Tomorrow, President Trump will speak publicly about the status of Jerusalem. During the campaign, he promised to move the U.S. Embassy from Tel Aviv to Israel’s capital, which is required by law unless the president issues a waiver on national security grounds–as every president has done since the law was passed. Apparently “U.S. officials” are telling reporters that Trump will say Jerusalem is Israel’s capital, a much more modest step that nevertheless is causing consternation. The Associated Press, for example, headlines: “Trump forges ahead on Jerusalem-as-capital despite warnings.” Is that a classic AP headline, or what? There is no doubt about whose side the AP is on! As always, it isn’t Trump’s.
President Donald Trump forged ahead Tuesday with plans to recognize Jerusalem as Israel’s capital despite intense Arab, Muslim and European opposition to a move that would upend decades of U.S. policy and risk potentially violent protests.
Trump also told the leaders of the Palestinian Authority and Jordan in phone calls that he intends to move the U.S. Embassy in Israel from Tel Aviv to Jerusalem. It remains unclear, however, when he might take that physical step, which is required by U.S. law but has been waived on national security grounds for more than two decades.
U.S. officials familiar with his planning said he would declare Jerusalem as Israel’s capital, a rhetorical volley that could have its own dangerous consequences.
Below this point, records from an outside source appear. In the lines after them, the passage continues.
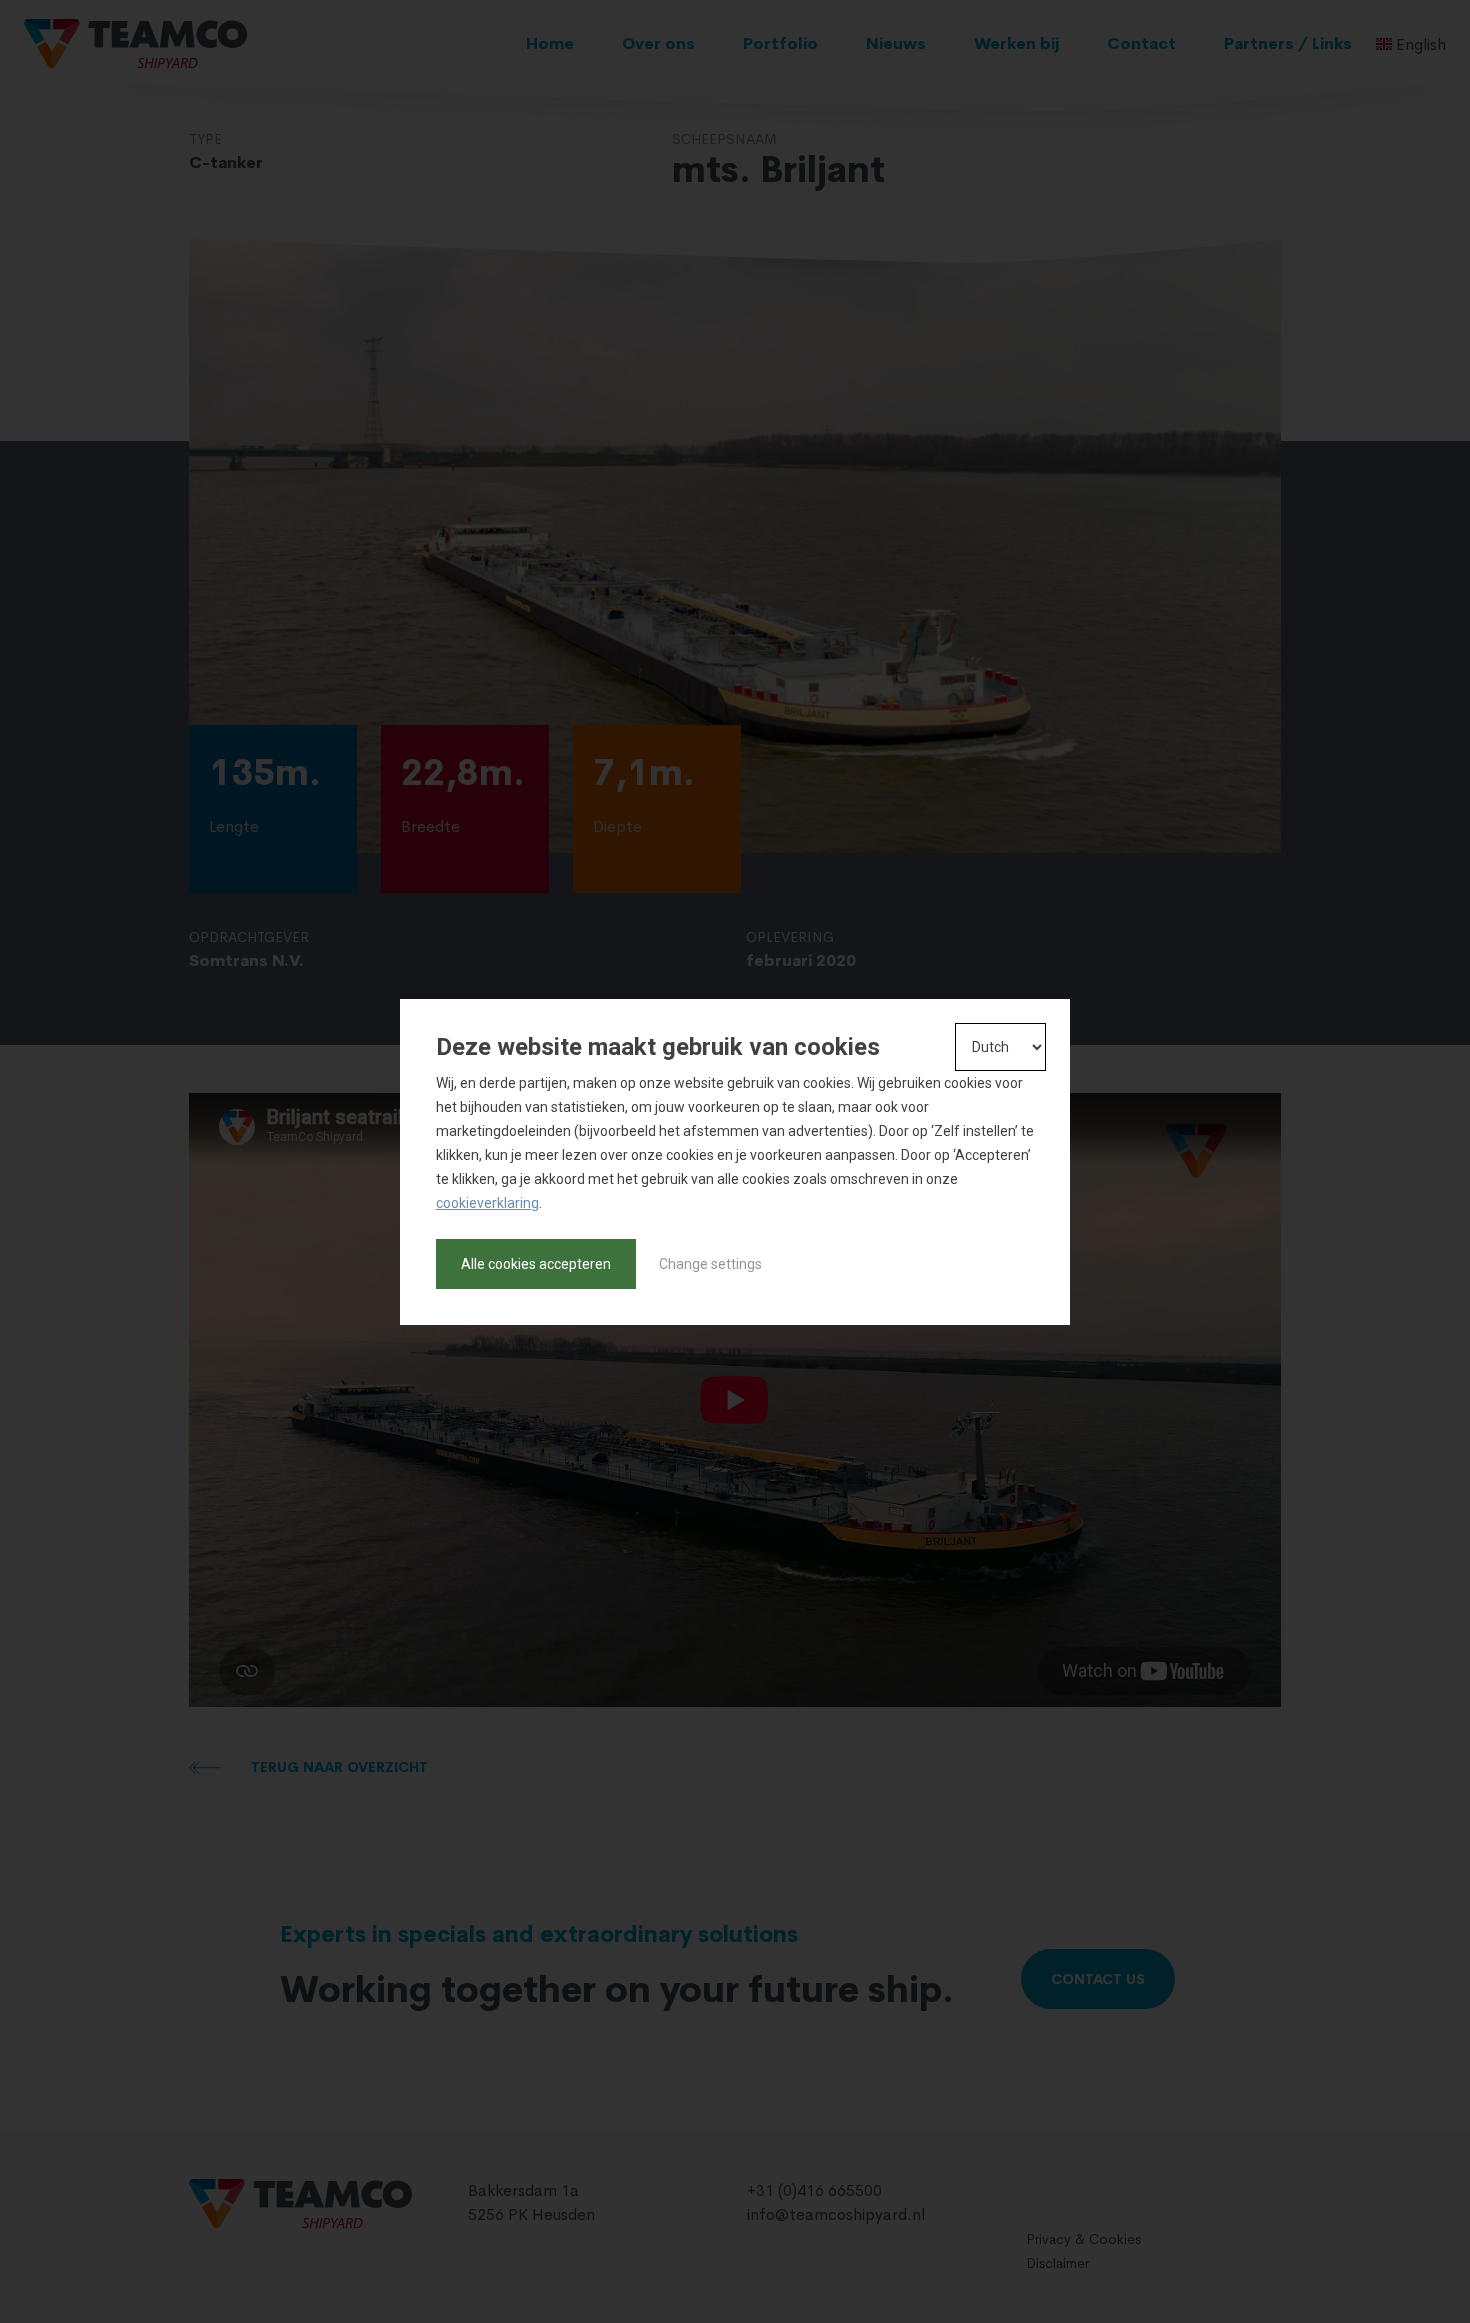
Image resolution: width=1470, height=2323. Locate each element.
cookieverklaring (487, 1203)
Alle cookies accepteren (536, 1264)
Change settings (710, 1264)
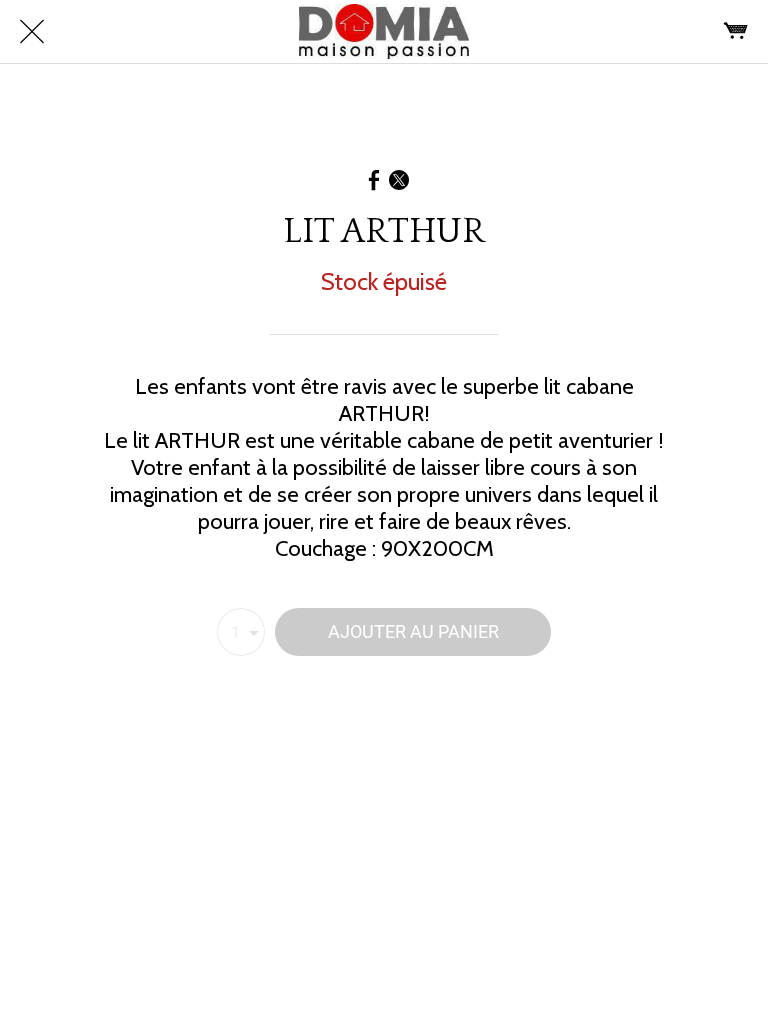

The hand-wringing continues for another 18 paragraphs. The Associated Press apparently considers leaders of the Arab world the definitive authorities on the location of Israel’s capital:
Any U.S. declaration on Jerusalem’s status, ahead of a peace deal, “would harm peace negotiation process and escalate tension in the region,” Saudi Arabia’s King Salman told Trump Tuesday, according to a Saudi readout of their telephone conversation. Declaring Jerusalem as Israel’s capital, the king said, “would constitute a flagrant provocation to all Muslims, all over the world.”
Ahmed Aboul-Gheit, the head of the Arab League, urged the U.S. to reconsider any recognition of Jerusalem as Israel’s capital, warning of “repercussions.” Turkish President Recep Tayyip Erdogan told his Parliament such recognition was a “red line” and that Turkey could respond by cutting diplomatic ties with Israel.
One is tempted to say that the Arabs are entitled to their opinions, but even that isn’t correct. The location of Israel’s capital is a question of fact, not opinion, and it is up to Israel. The Arabs may not like it, but Jerusalem is Israel’s capital: the Knesset is in Jerusalem, the Supreme Court is in Jerusalem, the Prime Minister’s office and official residence are in Jerusalem, the Ministry of Foreign Affairs and most other government offices are in Jerusalem. To deny that Jerusalem is the capital of Israel is as silly as denying that Paris is the capital of France.
The Arabs have been indulged in their demands, even when those demands are delusional, for far too long. The least President Trump can do is to acknowledge the reality that Jerusalem is the capital of Israel. It would help, too, if the Associated Press and other news outlets would do the same.